Tested for the best polish and pad combination and settled for the 3m yellow polishing pad and Scholl S17+. The paint was very sticky in places, and anything other than the 3m pad would just dry up instantly! It was quite a challenge but once again Scholl worked excellently.



















Some shots of the front wing




























After before refining



















A few places a LC hydrotech pad was used locally to remove some heavier RDS.




























I found it hard to capture the swirls and do any 50/50's. In this picture the rear quarter has been polished against the un-polished bumper.










And after










Another side by side



















Once all the polishing had been done a thorough IPA wipe was given, and all of the car was inspected.

Onto the refining, Ultrafina on a blue 3m pad was used, with some nice long slow sets to really bring up the gloss.




























Usual extra areas given attention to including polishing lamps, number plates and refining badges etc














































A final IPA wipe down was carried out to remove the oils from the Ultrafina. I always prepare the paint after IPA with Zaino Z6 as I think it really does increase the clarity and gives a better base for the next steps.
To prepare the paint for Swissvax Best of show, cleaner fluid was applied by hand. Two coats of BOS was applied over a couple of hours. Werkstatt prime applied on the glass, door shuts, and chrome trims. Tyres treated with Zaino Z16. A final wipedown with Zaino Z8 grand finale. 
This is what we were left with












































































































































































Interior also detailed





































Whilst doing the 599, the customers' wife had a new Mini cooper S rag top delivered. Needless to say I was asked to come back and carry out a protection detail so here it is! Protected with Swissvax as well.

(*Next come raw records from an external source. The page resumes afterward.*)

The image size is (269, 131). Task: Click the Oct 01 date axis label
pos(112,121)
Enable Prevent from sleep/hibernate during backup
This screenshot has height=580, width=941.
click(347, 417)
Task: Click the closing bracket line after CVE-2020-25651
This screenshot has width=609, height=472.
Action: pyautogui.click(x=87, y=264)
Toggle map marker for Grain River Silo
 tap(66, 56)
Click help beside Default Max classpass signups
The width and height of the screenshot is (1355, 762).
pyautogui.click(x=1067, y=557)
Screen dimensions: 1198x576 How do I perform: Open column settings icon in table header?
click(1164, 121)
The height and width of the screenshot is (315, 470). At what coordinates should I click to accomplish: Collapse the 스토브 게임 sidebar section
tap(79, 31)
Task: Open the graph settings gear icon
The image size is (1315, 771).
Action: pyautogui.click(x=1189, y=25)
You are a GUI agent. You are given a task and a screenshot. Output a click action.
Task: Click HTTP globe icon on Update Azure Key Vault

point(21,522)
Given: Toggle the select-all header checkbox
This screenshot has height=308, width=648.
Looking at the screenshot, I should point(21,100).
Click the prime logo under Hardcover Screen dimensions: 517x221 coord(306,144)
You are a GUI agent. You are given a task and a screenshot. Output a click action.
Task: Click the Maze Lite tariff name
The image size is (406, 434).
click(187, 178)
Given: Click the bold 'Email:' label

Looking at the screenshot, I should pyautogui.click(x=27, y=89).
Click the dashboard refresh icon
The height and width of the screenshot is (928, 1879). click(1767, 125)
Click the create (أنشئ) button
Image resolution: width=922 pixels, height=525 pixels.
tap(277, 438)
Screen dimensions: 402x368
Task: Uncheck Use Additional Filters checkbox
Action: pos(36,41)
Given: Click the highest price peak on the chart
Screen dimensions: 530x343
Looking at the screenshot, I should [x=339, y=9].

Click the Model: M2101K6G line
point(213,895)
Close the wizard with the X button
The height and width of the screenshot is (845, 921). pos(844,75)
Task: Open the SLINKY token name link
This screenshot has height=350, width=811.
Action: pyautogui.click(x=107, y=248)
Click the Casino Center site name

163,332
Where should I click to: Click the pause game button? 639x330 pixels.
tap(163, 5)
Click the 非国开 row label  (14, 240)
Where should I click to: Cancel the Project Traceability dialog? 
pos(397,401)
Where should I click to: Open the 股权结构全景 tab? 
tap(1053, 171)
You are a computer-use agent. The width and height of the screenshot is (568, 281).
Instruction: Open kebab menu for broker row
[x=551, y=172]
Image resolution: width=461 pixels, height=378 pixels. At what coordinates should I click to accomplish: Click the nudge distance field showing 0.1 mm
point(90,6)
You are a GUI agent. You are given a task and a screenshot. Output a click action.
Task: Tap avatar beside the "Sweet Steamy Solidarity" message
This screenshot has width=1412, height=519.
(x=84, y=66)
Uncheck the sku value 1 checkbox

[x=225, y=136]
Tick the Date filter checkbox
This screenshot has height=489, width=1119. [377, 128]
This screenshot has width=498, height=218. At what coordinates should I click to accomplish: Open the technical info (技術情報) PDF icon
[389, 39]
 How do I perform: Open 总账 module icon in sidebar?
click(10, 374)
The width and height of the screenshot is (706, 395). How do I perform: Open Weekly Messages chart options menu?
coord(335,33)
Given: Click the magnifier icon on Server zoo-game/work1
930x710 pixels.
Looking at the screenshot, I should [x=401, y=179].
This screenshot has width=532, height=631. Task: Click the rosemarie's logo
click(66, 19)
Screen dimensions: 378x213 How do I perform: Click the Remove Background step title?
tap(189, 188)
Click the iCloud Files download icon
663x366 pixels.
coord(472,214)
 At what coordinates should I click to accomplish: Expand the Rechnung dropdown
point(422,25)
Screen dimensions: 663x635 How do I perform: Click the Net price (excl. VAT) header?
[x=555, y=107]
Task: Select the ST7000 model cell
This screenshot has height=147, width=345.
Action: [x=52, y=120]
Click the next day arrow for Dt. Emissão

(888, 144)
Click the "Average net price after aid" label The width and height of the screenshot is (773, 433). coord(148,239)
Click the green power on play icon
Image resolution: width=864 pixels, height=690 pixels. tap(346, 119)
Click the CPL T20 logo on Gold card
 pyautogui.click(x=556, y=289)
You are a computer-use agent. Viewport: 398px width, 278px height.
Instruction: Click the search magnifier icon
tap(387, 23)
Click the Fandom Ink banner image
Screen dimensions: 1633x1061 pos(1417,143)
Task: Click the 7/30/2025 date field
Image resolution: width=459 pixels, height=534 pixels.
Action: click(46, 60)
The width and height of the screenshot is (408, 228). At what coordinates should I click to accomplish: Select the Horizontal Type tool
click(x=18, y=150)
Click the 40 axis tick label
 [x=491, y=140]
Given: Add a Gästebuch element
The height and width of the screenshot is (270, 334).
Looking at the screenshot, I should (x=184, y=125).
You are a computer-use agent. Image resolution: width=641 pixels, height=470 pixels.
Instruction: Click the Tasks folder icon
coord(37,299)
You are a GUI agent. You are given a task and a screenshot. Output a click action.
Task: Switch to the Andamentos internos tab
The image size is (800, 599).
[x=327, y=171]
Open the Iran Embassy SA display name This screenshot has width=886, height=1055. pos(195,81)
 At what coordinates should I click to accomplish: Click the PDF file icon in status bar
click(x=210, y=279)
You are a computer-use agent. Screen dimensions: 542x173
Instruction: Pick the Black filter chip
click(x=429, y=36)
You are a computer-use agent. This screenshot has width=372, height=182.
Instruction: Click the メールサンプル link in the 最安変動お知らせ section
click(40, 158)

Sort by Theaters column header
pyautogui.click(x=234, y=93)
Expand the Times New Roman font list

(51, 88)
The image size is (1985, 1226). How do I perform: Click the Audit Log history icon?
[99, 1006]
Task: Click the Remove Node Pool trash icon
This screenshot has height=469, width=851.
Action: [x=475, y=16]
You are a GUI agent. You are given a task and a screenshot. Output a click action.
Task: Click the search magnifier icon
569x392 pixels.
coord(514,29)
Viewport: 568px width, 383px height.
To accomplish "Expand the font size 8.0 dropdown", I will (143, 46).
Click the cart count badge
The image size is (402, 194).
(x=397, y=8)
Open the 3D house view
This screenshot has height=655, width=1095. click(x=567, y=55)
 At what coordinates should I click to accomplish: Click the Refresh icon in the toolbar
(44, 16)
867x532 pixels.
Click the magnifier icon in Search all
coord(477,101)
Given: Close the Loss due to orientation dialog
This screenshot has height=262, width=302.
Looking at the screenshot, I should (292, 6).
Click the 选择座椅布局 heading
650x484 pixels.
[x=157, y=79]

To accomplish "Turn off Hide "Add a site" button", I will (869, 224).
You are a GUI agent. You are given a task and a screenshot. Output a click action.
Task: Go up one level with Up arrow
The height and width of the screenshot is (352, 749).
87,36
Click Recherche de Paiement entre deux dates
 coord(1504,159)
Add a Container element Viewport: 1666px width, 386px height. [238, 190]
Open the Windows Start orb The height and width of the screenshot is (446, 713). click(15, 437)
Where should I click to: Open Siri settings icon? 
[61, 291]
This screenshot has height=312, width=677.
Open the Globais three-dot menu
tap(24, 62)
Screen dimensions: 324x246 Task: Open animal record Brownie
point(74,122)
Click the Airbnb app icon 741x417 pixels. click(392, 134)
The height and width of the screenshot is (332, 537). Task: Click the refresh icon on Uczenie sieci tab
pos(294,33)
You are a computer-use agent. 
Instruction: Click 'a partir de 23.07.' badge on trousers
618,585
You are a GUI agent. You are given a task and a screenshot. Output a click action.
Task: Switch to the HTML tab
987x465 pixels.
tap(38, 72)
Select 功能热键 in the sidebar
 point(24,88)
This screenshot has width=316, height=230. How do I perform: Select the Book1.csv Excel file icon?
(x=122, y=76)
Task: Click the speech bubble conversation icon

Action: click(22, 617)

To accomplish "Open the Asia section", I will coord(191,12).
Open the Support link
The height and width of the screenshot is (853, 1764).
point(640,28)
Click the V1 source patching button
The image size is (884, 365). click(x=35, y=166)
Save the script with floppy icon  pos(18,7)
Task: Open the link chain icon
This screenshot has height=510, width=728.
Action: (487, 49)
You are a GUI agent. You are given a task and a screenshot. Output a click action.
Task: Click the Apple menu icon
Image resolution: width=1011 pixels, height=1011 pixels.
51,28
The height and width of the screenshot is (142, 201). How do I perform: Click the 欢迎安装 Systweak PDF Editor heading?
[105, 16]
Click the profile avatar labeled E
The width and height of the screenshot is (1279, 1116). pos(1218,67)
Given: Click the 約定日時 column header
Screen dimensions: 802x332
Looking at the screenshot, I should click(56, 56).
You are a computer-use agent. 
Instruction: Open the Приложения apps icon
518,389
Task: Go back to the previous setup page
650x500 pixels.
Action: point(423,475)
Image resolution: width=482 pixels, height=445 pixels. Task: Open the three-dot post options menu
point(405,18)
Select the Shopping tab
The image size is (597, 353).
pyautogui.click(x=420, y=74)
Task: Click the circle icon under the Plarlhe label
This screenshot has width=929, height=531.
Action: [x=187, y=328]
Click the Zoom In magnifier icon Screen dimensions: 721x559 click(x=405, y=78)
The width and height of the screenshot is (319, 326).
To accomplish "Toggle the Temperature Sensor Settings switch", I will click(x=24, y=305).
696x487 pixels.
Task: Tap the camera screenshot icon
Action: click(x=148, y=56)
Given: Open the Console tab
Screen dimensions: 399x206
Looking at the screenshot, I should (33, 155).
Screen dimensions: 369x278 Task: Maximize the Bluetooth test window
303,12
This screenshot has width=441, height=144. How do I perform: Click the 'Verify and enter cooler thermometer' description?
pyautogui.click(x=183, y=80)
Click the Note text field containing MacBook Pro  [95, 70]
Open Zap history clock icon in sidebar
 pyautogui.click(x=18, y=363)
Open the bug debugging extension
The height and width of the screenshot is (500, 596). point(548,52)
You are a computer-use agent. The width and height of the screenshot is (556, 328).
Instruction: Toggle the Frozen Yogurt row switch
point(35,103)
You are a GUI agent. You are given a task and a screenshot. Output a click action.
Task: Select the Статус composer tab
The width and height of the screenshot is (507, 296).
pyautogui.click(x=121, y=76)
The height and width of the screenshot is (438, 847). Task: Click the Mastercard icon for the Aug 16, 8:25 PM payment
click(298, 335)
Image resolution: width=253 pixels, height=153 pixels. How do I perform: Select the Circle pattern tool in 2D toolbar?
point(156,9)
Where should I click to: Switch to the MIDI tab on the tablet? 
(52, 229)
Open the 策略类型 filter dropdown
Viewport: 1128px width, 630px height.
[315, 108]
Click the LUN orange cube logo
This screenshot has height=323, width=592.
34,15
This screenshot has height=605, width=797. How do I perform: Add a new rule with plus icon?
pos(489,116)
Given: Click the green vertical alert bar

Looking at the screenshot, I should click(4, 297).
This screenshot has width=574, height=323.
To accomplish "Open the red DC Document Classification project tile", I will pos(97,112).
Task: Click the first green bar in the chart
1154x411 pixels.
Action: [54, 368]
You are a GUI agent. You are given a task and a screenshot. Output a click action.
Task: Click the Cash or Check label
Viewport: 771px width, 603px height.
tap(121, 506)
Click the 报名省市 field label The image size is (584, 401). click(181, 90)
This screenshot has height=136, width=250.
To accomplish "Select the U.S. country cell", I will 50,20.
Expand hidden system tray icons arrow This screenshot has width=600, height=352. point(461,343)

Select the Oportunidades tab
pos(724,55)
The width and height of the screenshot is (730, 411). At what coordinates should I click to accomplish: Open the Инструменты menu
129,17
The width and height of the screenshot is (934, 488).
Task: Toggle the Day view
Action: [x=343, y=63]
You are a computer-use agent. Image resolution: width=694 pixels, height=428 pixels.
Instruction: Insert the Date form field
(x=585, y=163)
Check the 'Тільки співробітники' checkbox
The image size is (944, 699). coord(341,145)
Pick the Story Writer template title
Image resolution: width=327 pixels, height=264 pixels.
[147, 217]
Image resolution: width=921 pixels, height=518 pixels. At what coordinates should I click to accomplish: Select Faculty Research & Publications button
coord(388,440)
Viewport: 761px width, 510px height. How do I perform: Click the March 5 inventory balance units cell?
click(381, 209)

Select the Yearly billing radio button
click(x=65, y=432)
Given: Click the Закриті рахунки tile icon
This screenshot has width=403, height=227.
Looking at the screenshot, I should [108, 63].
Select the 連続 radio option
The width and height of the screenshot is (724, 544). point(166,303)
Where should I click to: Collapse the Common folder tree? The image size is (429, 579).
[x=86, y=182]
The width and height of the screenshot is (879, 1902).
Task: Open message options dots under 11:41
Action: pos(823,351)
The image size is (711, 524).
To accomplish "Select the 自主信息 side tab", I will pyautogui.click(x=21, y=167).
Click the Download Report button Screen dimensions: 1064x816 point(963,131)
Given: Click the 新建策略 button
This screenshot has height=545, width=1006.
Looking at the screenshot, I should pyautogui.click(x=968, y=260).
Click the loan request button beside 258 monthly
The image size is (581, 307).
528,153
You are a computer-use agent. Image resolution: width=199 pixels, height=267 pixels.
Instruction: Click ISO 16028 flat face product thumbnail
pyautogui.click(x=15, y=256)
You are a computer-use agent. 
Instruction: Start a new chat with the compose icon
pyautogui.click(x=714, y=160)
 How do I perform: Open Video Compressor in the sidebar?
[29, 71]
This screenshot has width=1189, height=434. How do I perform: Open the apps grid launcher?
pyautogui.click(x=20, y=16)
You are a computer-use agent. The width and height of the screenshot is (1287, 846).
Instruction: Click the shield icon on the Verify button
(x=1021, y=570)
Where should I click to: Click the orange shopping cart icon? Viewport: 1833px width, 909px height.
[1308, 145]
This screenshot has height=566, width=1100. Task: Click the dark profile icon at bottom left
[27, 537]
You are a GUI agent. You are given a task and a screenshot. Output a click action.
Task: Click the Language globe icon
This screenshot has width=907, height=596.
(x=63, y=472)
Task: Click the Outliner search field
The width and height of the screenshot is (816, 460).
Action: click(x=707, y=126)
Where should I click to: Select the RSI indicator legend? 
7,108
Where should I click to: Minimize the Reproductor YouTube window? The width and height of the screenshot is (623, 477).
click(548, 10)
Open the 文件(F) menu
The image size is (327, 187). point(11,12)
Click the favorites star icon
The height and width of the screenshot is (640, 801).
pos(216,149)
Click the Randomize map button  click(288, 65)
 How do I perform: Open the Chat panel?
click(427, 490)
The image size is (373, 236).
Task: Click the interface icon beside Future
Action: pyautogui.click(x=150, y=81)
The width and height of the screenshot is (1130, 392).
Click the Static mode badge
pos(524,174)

I hope you've enjoyed the write up, it was an enjoyable detail on a lovely car. Comments or questions are always welcome to please feel free

Cheers Guys

Chris @ DetailMe​


----------



## DMH-01 (Mar 29, 2011)

Cracking job matey.


----------



## zippo (Mar 26, 2008)

what a brilliant detail and write up. 599 mechanical Viagra:argie::argie::argie:


----------



## Jesse74 (Jul 19, 2008)

Nice work mate! Nero Daytona looks sooo good when it's polished properly!


----------



## autoaesthetica (May 13, 2011)

EXCELLENT WRITE UP!! Very impressive documentation, love the shot composition of everything!:thumb:


----------



## JBirchy (Oct 9, 2010)

Awesome car, love seeing Ferrari's in Black too!


----------



## GrEyHoUnD (Oct 9, 2010)

Excellent work!! I love them ferrari's


----------



## Gleammachine (Sep 8, 2007)

Nice work Chris.:thumb:


----------



## Scrim-1- (Oct 8, 2008)

Stunning work, Love how he onws a 599 the wife gets a cooper s


----------



## Nanolex (Jun 8, 2008)

Great job! :thumb:


----------



## PaulN (Jan 17, 2008)

Cracking work, some lovely reflection shots there. :argie:


----------



## Ross214 (May 9, 2011)

Loving the 599!!! stunning finish!

Bit of a newbie to detailing, I understand soft/hard paint but what do you mean by sticky paint with regards to machine polishing?


----------



## Philb1965 (Jun 29, 2010)

Can't be many better looking cars than the 599 and the detail has made it look aboslutely incredible...well done.


----------



## Energy Lab (May 10, 2011)

Awesome.


----------



## tonyy (Jul 26, 2008)

Amazing..


----------



## horned yo (Feb 10, 2009)

stunning work


----------



## prokopas (Apr 29, 2010)

Great job


----------



## DetailMe (Jan 13, 2011)

Ross214 said:


> Loving the 599!!! stunning finish!
> 
> Bit of a newbie to detailing, I understand soft/hard paint but what do you mean by sticky paint with regards to machine polishing?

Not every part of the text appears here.